A qué le tiras. Una cosa es tener ilusiones y otra, darlas por realizadas con el ilusionismo del presidente. Va un listado provisional: el éxito de los abrazos a los criminales y la multiplicación de los homicidios; el logro del control de la pandemia, que nos coloca entre los peores del mundo; el “vamos bien” en el rebote —ya interrumpido— de la economía y, entre otros más, el humanismo de nuestro trato a migrantes, el final de la corrupción y la reconquista del respeto a nuestra soberanía. En estos días, cada vez que, en medios y redes, nos cimbran Vicente y Alejandro Fernández, musitando “Vivir en el mundo / con una ilusión”, yo escucho “vivir en un mundo de pura ilusión”, en un país de ilusionistas del cual nos advirtió el propio autor de Amor de los dos: “es loca esperanza, sufre el corazón”. También nos alertó áspera, coloquialmente, Chava Flores, con un reproche elocuente: “¿A qué le tiras cuado sueñas, mexicano?”.
Loca esperanza. Canción icónica de los Fernández, despechada sentencia del sufridor: “ya lo pagarás / tú no tienes perdón”, Amor de los dos fue compuesta por Gilberto Parra, a quien en justicia y sin ironía hay que enlistar entre los autores del programa de educación sentimental cursado por generaciones modeladas con el material de nuestra música popular y sus grandes intérpretes del siglo 20. Pero hoy, desde el duelo colectivo por la muerte, acaso del último ídolo vernáculo, resulta inevitable verificar el catálogo de ilusiones que nutren los sentimientos de numerosos mexicanos y pueblos vecinos, llevados por la “loca esperanza” del ilusionismo populista. Y entonces sí que “sufre el corazón” ante los cuerpos despedazados de migrantes que, oprimidos por la miseria, el crimen y el autoritarismo en sus países, atendieron una voz irreflexiva —ilusoria— emitida por el presidente de México: libre tránsito, fronteras abiertas.

Material proporcionado:
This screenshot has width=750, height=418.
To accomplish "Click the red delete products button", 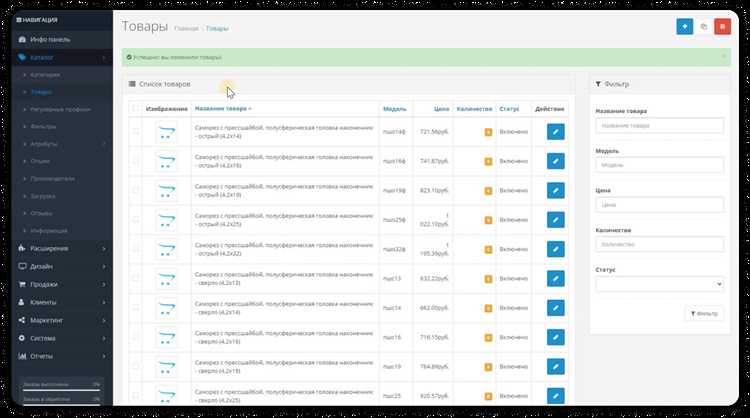I will 722,27.
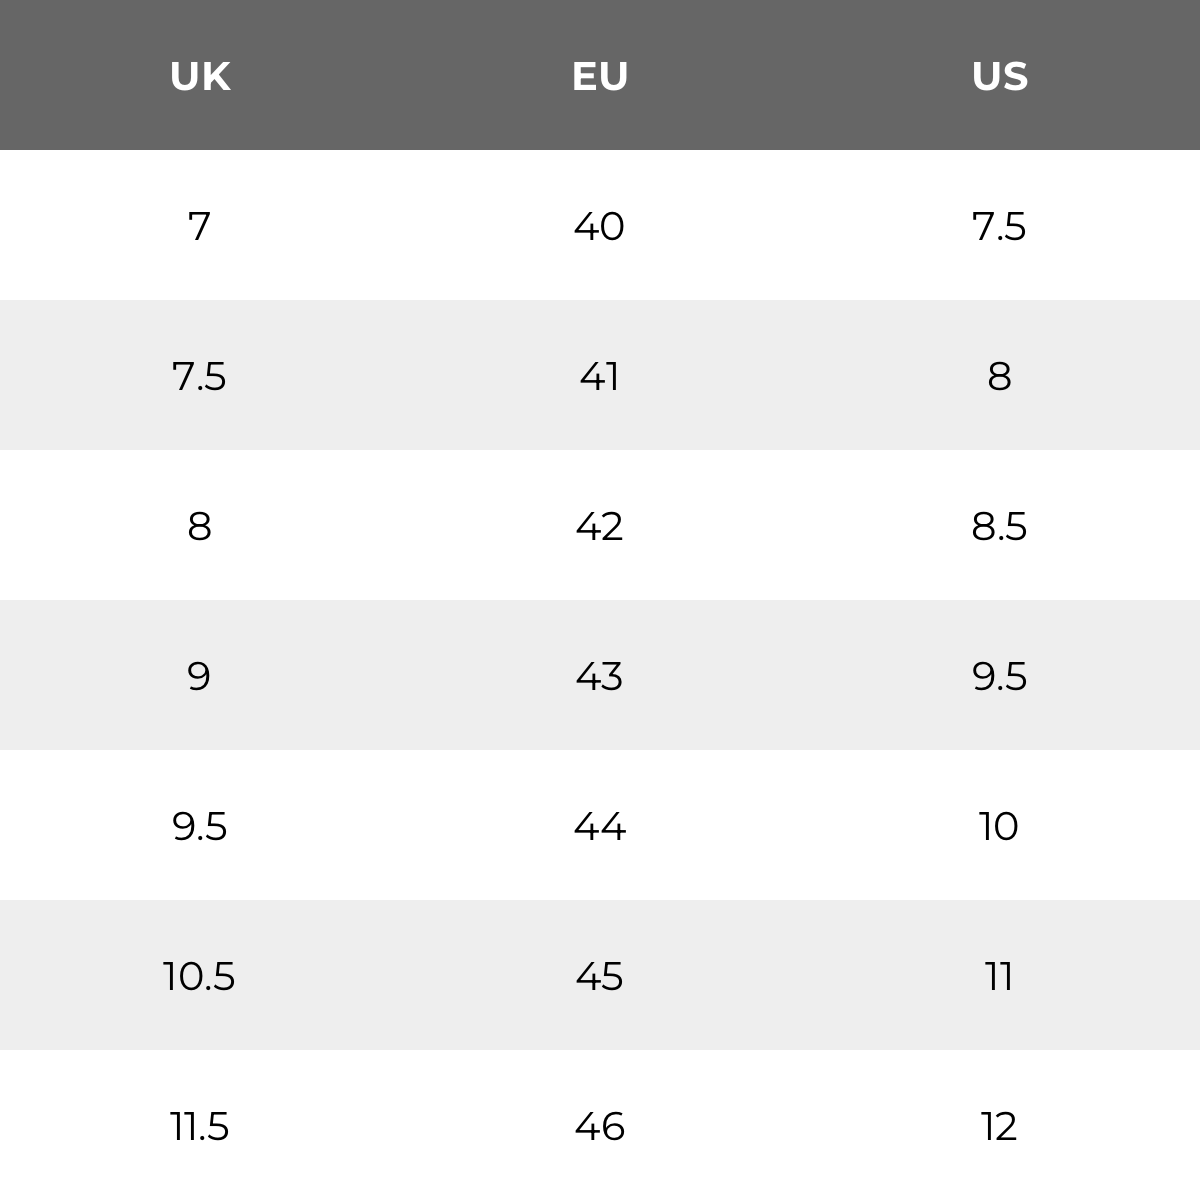Image resolution: width=1200 pixels, height=1200 pixels.
Task: Select US size 10 cell
Action: (x=999, y=826)
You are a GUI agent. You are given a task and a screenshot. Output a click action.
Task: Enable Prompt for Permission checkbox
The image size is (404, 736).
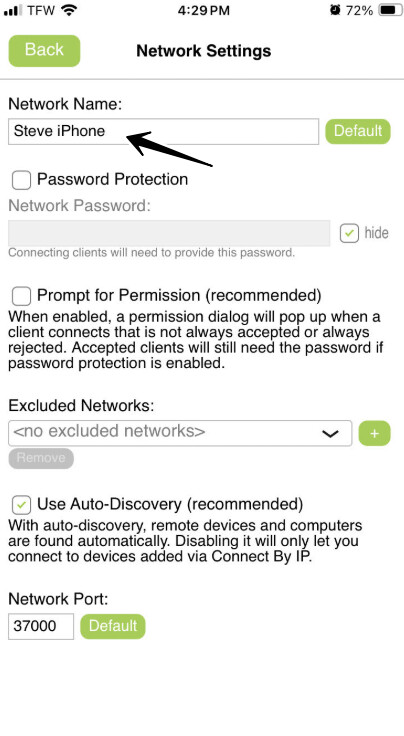pyautogui.click(x=22, y=296)
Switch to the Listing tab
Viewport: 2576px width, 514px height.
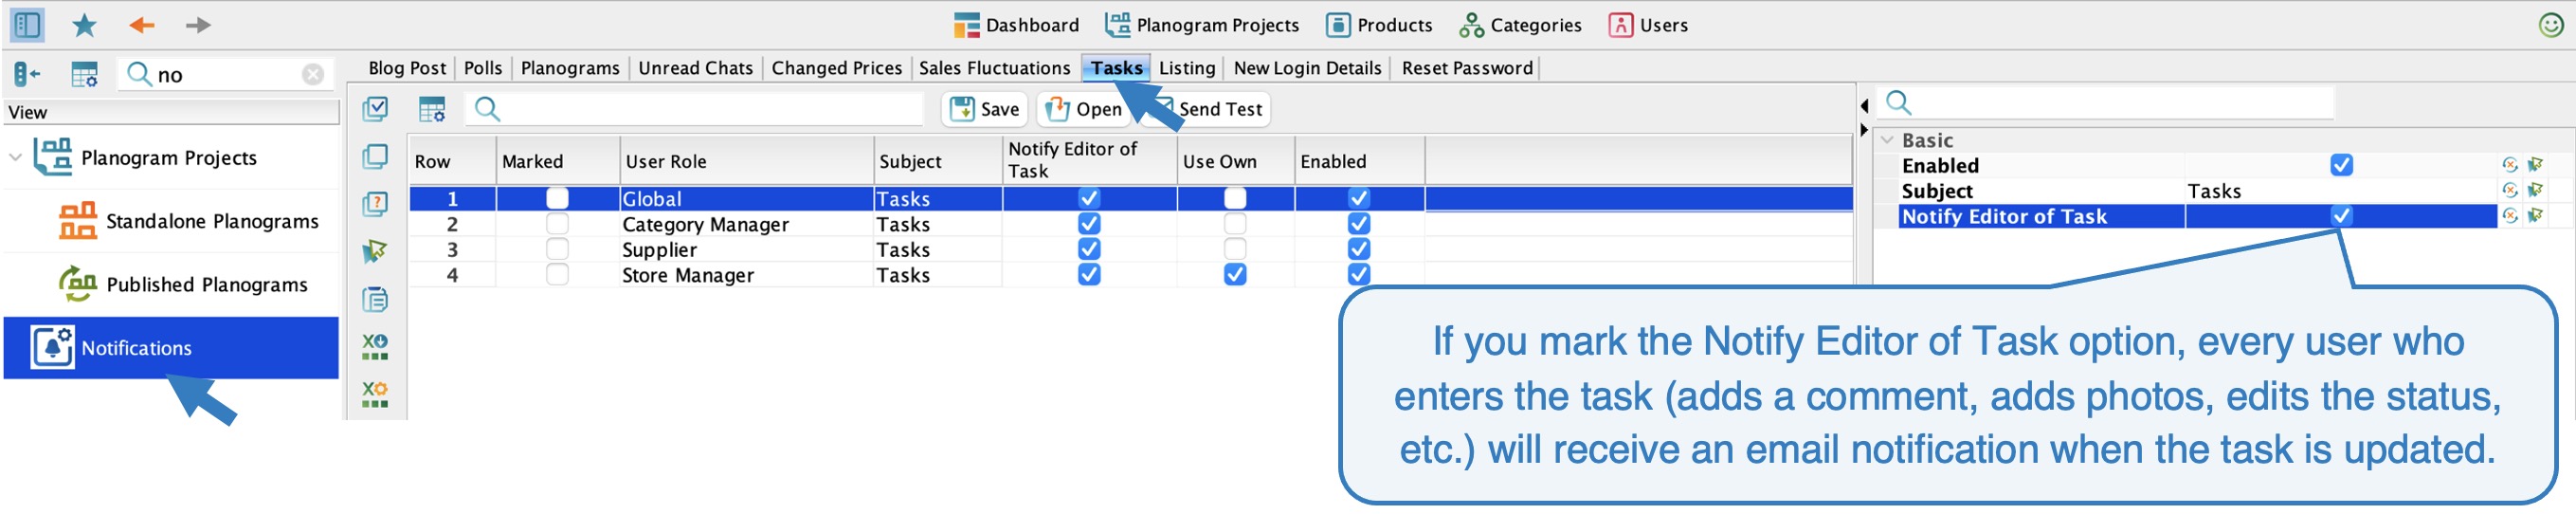1187,68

Consigna: Por favor, según la columna sobre el ilusionismo del presidente, ¿quién compuso la canción Amor de los dos?

Ejercicio resuelto: Gilberto Parra.